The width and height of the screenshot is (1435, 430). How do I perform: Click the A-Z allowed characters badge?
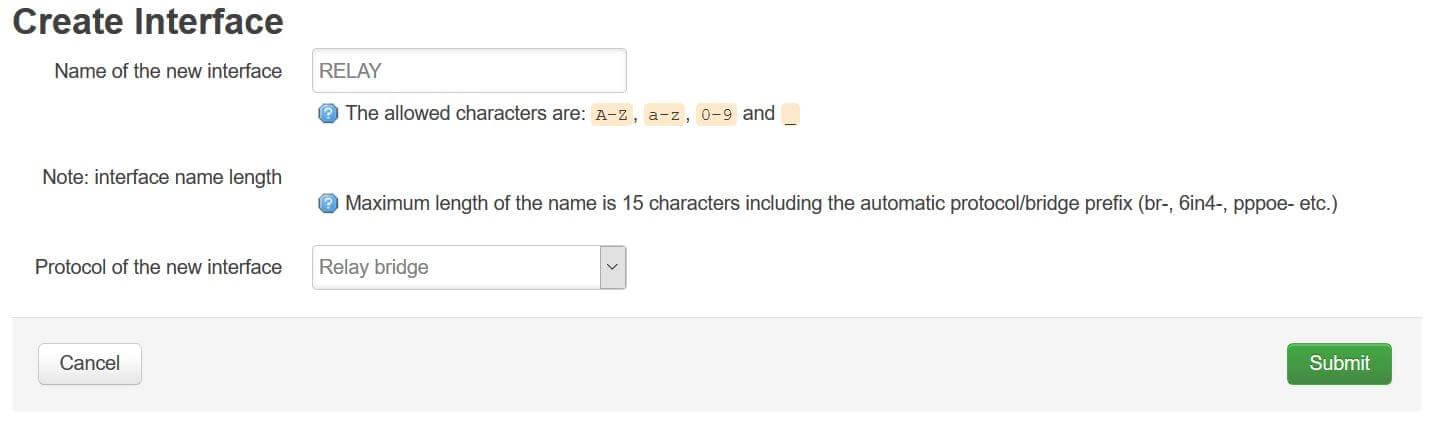click(611, 114)
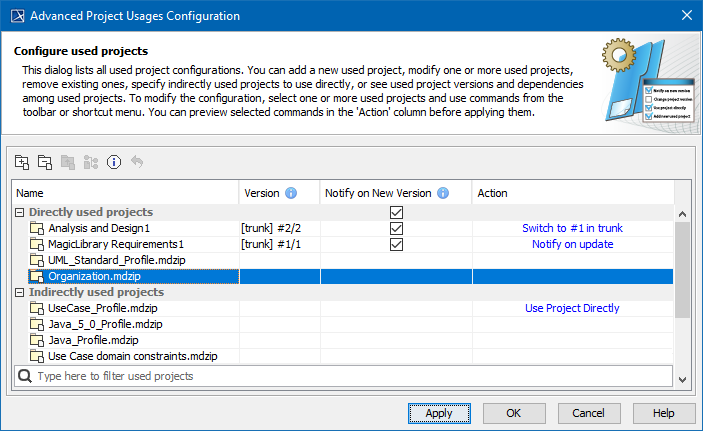
Task: Click the Expand All toolbar icon
Action: [x=22, y=161]
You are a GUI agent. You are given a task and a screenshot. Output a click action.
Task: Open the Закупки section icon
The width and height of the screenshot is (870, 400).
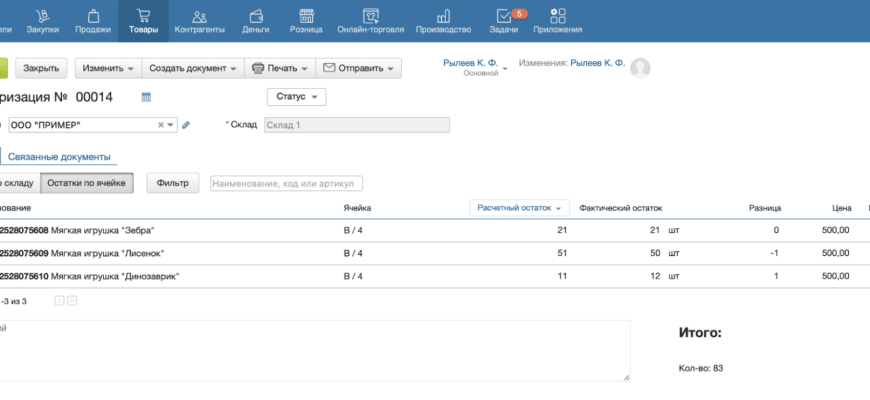42,16
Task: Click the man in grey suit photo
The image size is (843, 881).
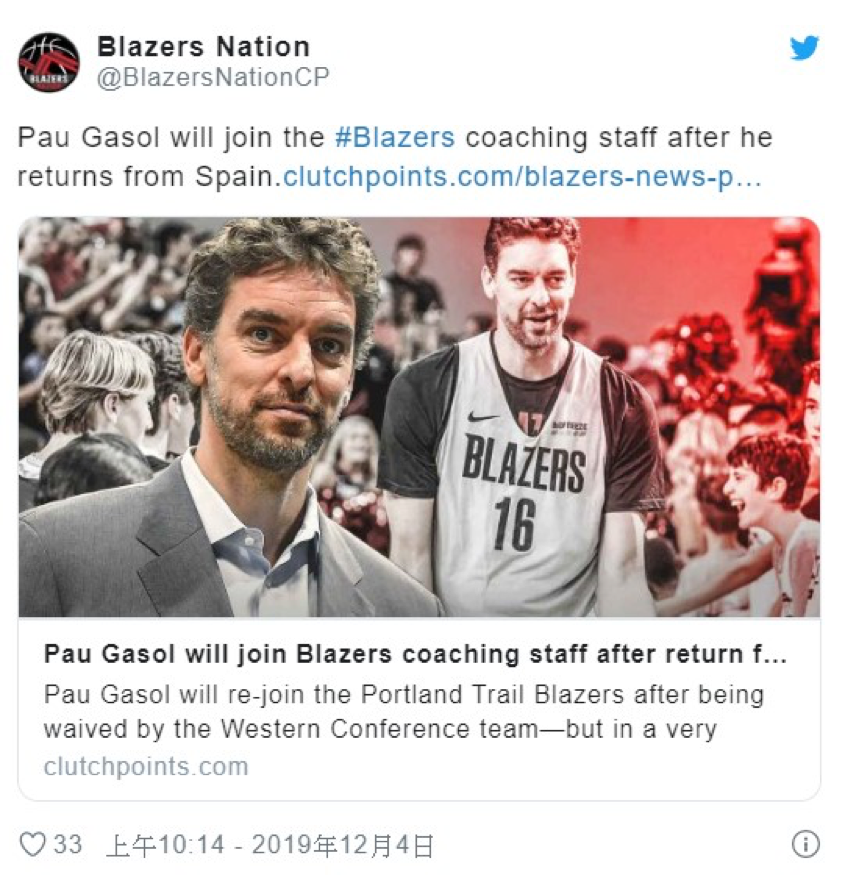Action: [x=236, y=427]
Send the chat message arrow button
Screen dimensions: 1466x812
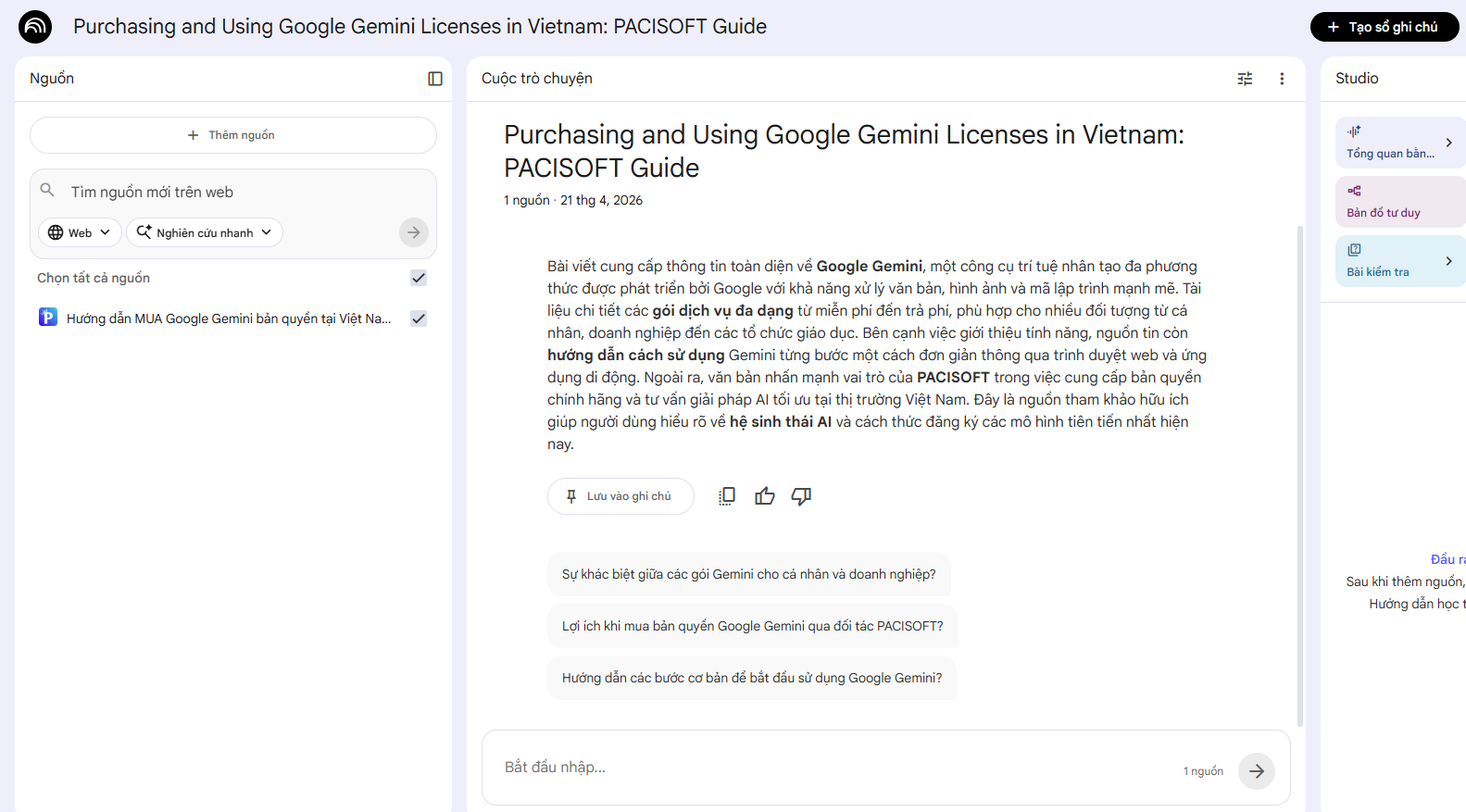coord(1256,770)
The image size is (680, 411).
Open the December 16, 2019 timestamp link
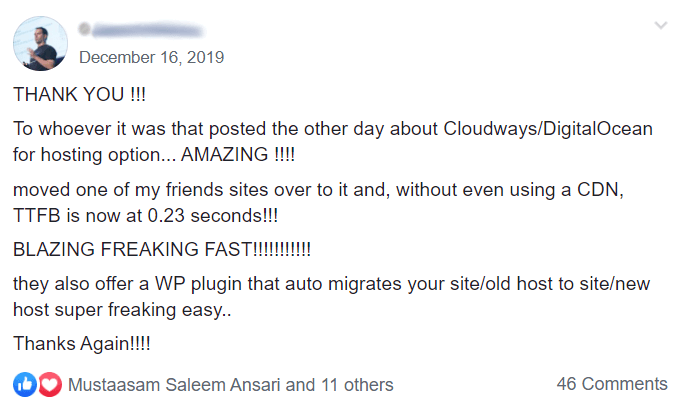point(151,57)
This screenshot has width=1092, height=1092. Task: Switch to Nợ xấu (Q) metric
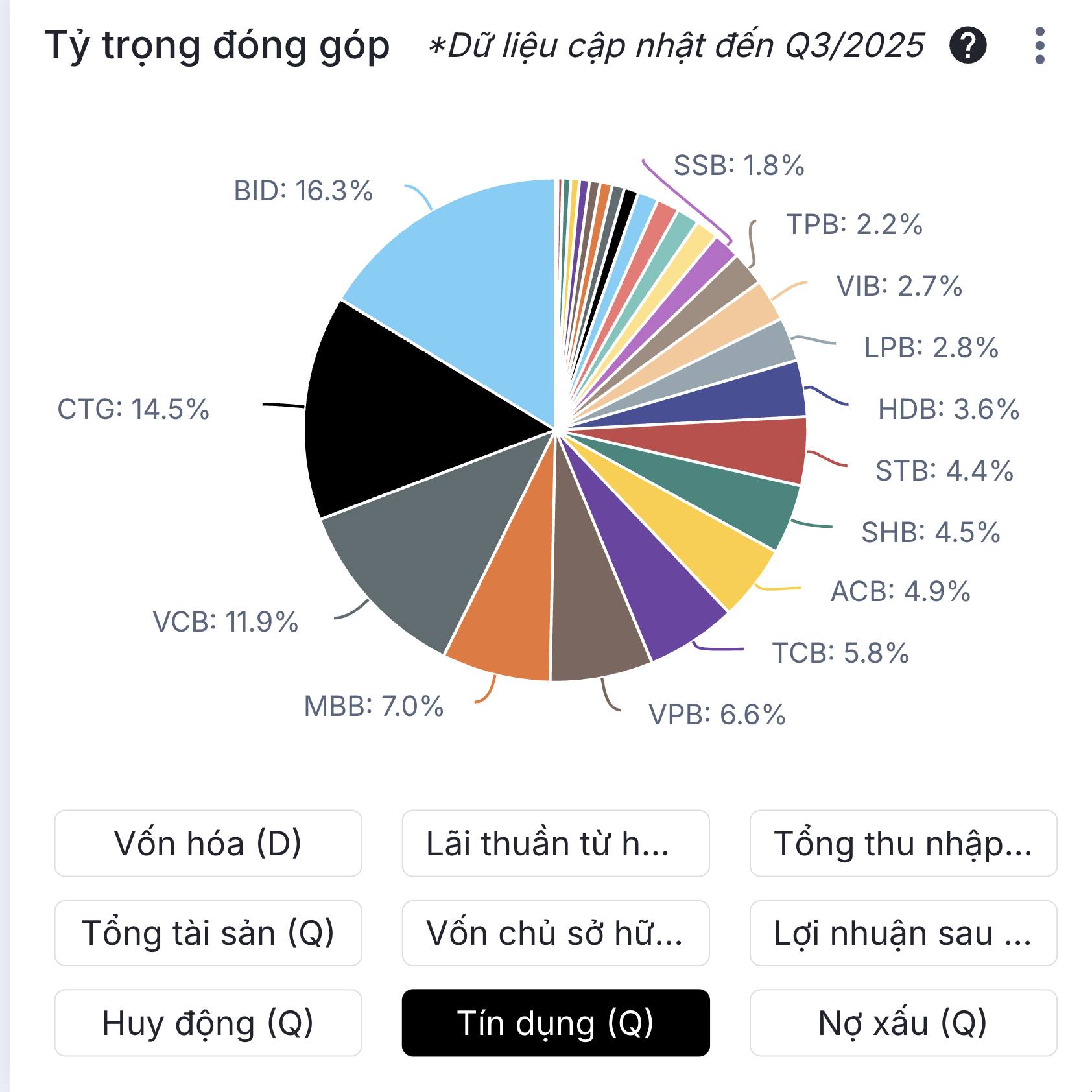[x=903, y=1023]
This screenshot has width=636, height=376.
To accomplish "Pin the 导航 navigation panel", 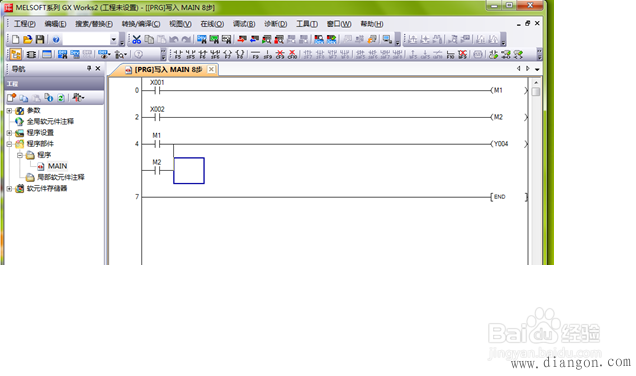I will click(89, 69).
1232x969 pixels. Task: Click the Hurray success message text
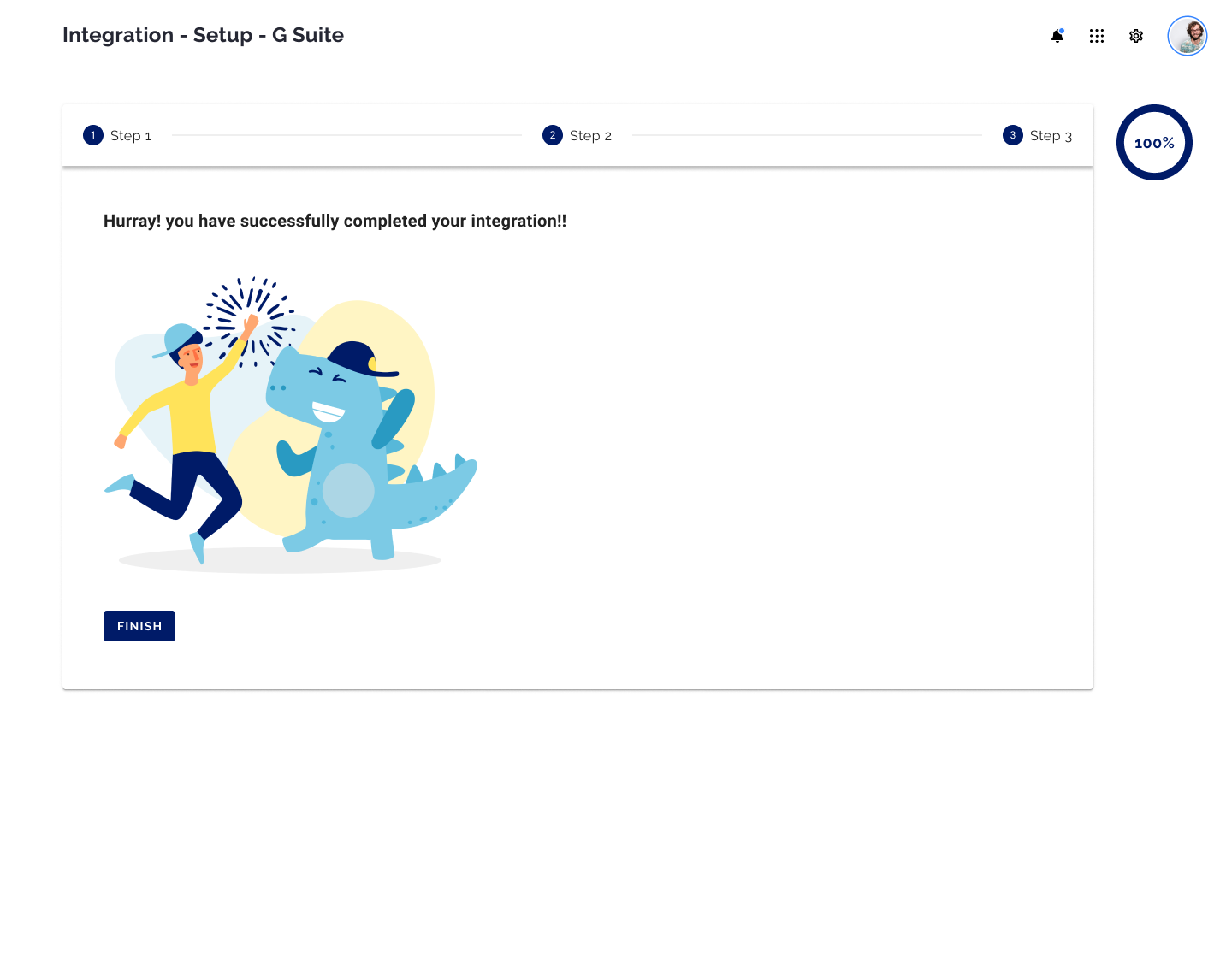click(335, 221)
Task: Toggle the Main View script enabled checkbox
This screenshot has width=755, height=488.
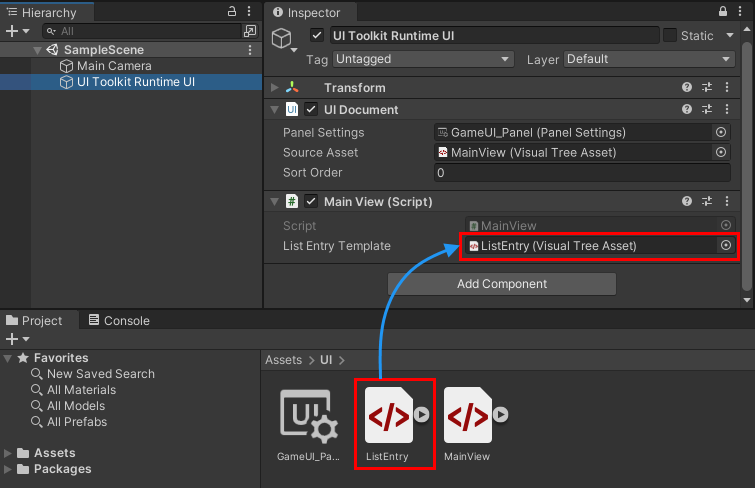Action: [x=311, y=201]
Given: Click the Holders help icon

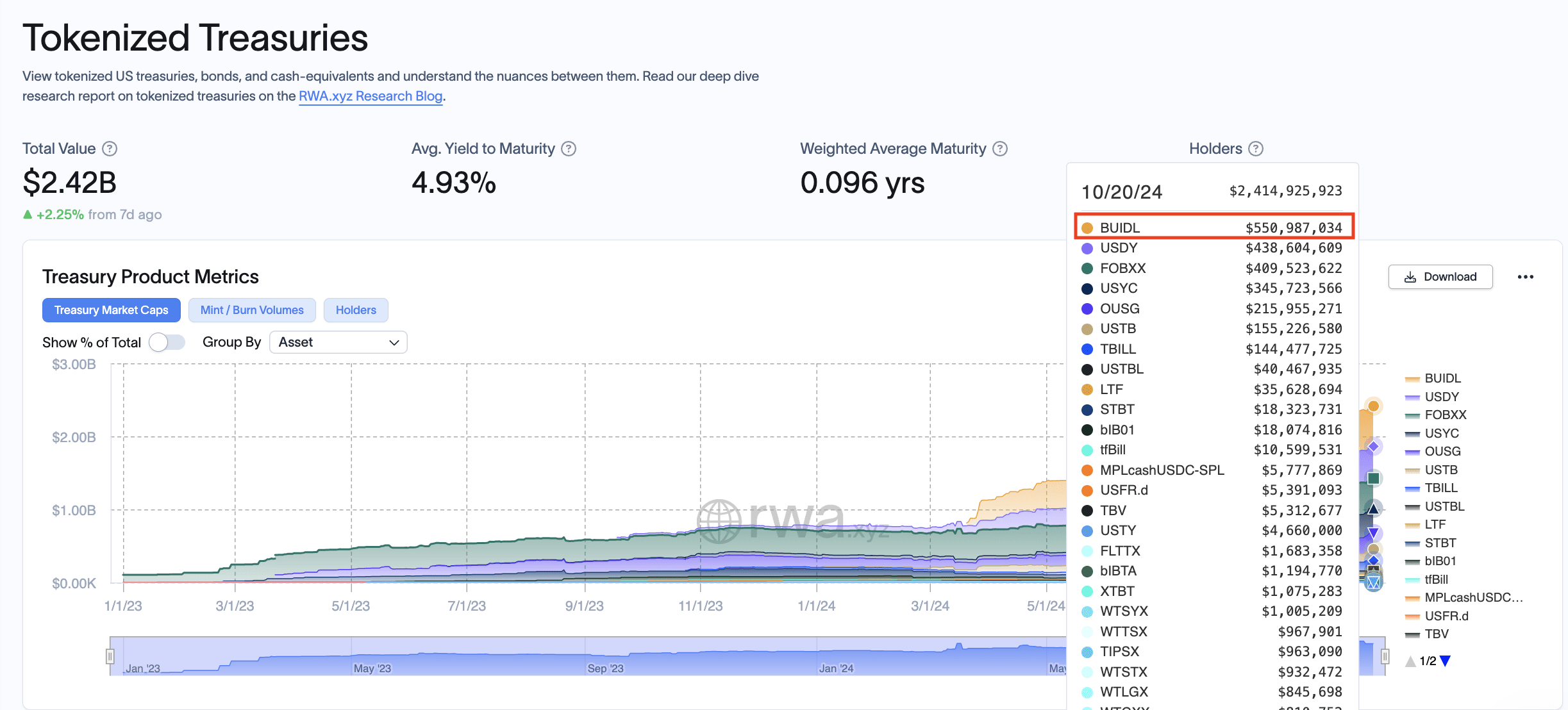Looking at the screenshot, I should (x=1256, y=149).
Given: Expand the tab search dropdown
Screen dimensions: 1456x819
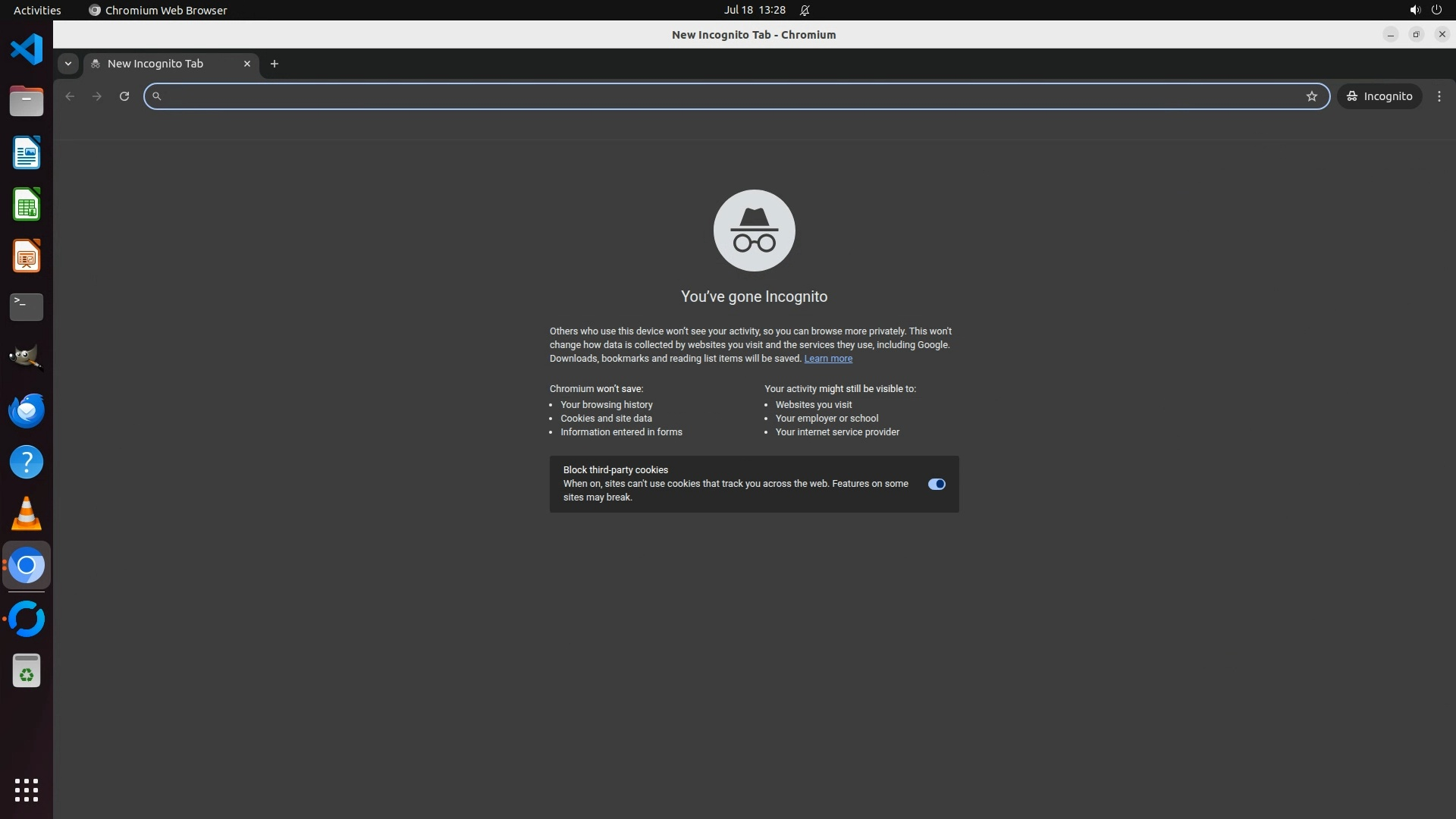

### [Goal]
Find each line above that contains the word "Expand" and copy those lines in full.

### [Solved exercise]
Task: Click the Expand All toolbar icon
Given: Expand the tab search dropdown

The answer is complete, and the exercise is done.